* _Excerpt_:
Updated: Apr 6
As a writer actively engaged in my community, when something happens that stirs my social sensibilities, I ponder what can I write that will postively impact the situation? To often I decide that much of how I feel has already been articulated with more profundity than I can add, and I move on. However, since attending a local agency meeting in my hometown, that question has haunted me.
After 18 months, my local school board was finally prepared to vote on implementing the recommendations of its Equity Task Force that advocated fairness and justice for historically marginalized groups. As the grandmother and great aunt to college and school age children, I felt compelled to attend the meeting. I believed the educators and others who'd committed to creating solutions to education inequities with a plan despite the objections of a few, very loud consituents, needed support.
I've been around a long time and know what systemic racism in education looks like. More importantly, I know what exclusion practices based on sterotypes and a false sense of entitlement, feel like. Needless to say, I was happy and proud that my local school board, determined to address the complex, centuries-old issue of instituional racism, now had a plan that includes short- and long-term action steps to provide high levels of academic success by honoring and valuing all members of our community.

* _Data for analysis_:
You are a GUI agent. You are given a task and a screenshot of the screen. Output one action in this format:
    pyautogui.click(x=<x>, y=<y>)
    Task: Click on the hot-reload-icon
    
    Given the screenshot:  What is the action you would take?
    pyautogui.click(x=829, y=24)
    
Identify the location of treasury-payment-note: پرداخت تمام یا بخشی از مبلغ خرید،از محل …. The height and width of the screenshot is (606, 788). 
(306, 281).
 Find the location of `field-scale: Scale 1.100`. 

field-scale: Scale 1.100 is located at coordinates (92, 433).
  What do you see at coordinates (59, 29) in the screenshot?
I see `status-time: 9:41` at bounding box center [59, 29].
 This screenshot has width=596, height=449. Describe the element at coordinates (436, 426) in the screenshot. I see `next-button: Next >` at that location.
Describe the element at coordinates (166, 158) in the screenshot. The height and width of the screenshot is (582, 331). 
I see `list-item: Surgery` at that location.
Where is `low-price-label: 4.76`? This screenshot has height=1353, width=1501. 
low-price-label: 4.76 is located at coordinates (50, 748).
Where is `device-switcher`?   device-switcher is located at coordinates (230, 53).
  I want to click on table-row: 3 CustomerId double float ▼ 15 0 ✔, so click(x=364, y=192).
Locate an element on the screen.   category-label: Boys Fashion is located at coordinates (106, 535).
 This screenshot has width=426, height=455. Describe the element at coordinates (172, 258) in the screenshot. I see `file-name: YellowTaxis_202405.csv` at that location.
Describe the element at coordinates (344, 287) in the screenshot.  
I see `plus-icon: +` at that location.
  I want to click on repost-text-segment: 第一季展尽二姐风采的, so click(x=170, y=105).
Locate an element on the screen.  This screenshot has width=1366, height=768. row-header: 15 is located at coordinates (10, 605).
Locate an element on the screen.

* _What needs to be done_:
Return the stretch of the post about the school board's equity vote from "After 18 months, my" through "consituents, needed support.", copied word for word.

* _Task output_:
After 18 months, my local school board was finally prepared to vote on implementing the recommendations of its Equity Task Force that advocated fairness and justice for historically marginalized groups. As the grandmother and great aunt to college and school age children, I felt compelled to attend the meeting. I believed the educators and others who'd committed to creating solutions to education inequities with a plan despite the objections of a few, very loud consituents, needed support.